China Said to Order Banks to Curb New Loans in First QuarterBloomberg News
Central bank may punish banks which fail to control new loans
Told to keep increase in new mortgages at fourth-quarter level
China’s central bank has ordered the nation’s lenders to strictly control new loans in the first quarter of the year, people familiar with the matter said, in another move to curb excess leverage in the financial system.
The new guidance from the People’s Bank of China puts a particular emphasis on mortgage lending, the people said, as authorities grapple to contain runaway property prices. And while the PBOC regularly seeks to guide banks’ credit decisions, this time it may also make errant lenders pay more for deposit insurance, one of the people said.
The central bank declined to comment. Policy makers are trying to strike a balance between avoiding excess credit that fuels asset bubbles and keeping enough funding in the financial system to meet the seasonal surge in demand for credit ahead of the start of the Lunar New Year holiday this week. President Xi Jinping and his top economic deputies reaffirmed last month that they plan to prioritize the control of financial risks in the economy to prevent asset bubbles.

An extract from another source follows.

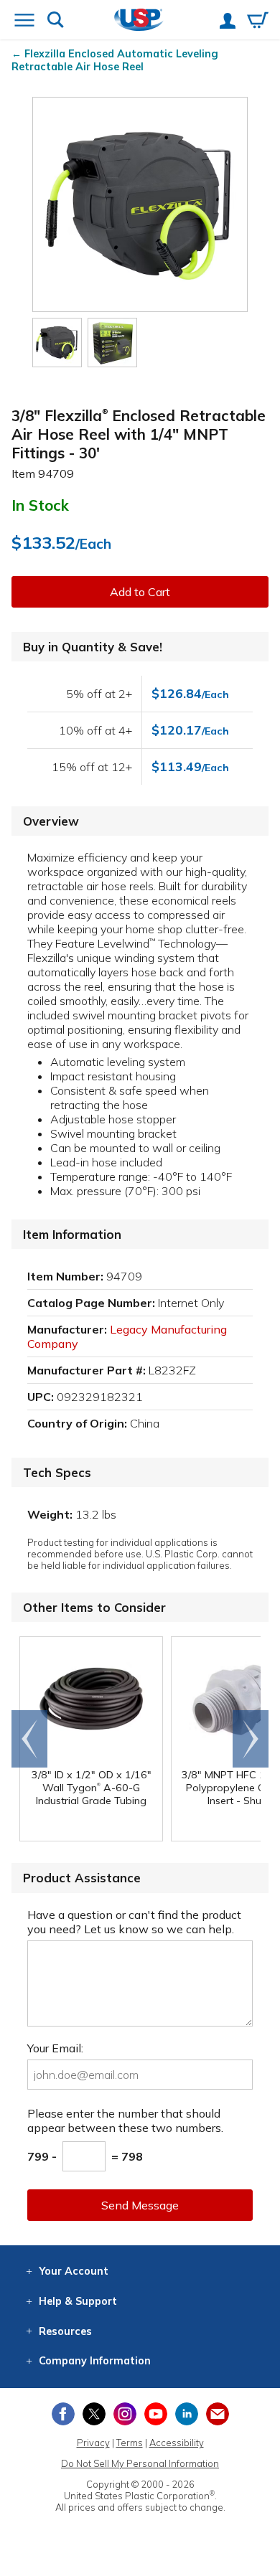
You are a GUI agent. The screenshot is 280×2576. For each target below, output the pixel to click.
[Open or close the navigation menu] (24, 21)
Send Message (140, 2205)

“This is a continuation of the tightening trend we’ve seen since the second half of last year and extends from shadow banking to on-balance sheet loans,” said Wei Hou, a Hong Kong-based analyst at Sanford C. Bernstein & Co.
The PBOC may use its MPA framework to punish banks which don’t comply with the new lending rules by lowering interest rates on reserves they are required to deposit with the central bank, according to the people, who asked not to be identified as the discussions are private. The central bank may also punish errant lenders by making them pay more for deposit insurance, one of the people said.

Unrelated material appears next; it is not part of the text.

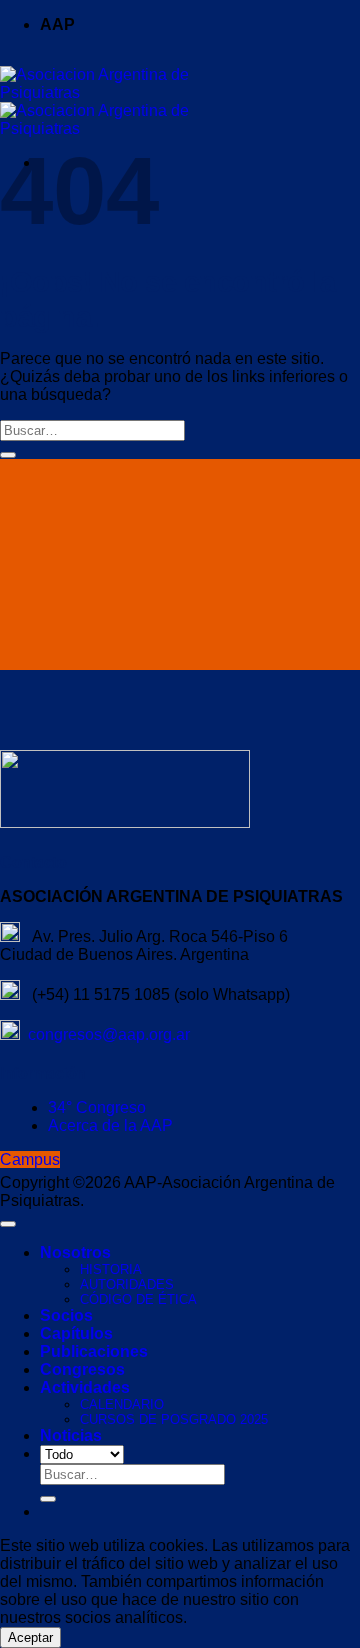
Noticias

The new instructions included a request for banks to keep any increase in new mortgage lending in the first quarter below the increase seen in the fourth quarter of last year, the people said. The growth rate of total outstanding mortgages should also not exceed the fourth quarter rate, they added.
Chinese banks doled out a record 12.65 trillion yuan ($1.8 trillion) of new loans in 2016, with many tending to front-load their lending in the first quarter of the year so they could record the interest income earlier. Of the total new loans, 36 percent were given out in the first quarter of last year.
In another sign of the effort to curb risks, the PBOC on Tuesday unexpectedly increased the interest rates on medium-term loans that it uses to manage liquidity. Earlier, the central bank said it will include wealth-management products held off bank balance sheets in its macro prudential assessment framework for gauging risk to the financial system starting in the first quarter.
The government has been targeting home loans since the fourth quarter to contain runaway property prices in areas deemed overheated.
At their annual economic work conference last month, Chinese leaders singled out property, saying that “houses are built to be inhabited, not for speculation,” according to a post-meeting statement released by the official Xinhua News Agency. Apart from mortgage curbs, China’s government is encouraging city-specific measures such as raising down-payment requirements.
As well as setting a limit on new mortgages, the central bank told banks to keep other loans under control, the people said. Bank of Communications Co. estimates that China’s new loans may reach 13.5 trillion yuan in 2017, which would be a new record.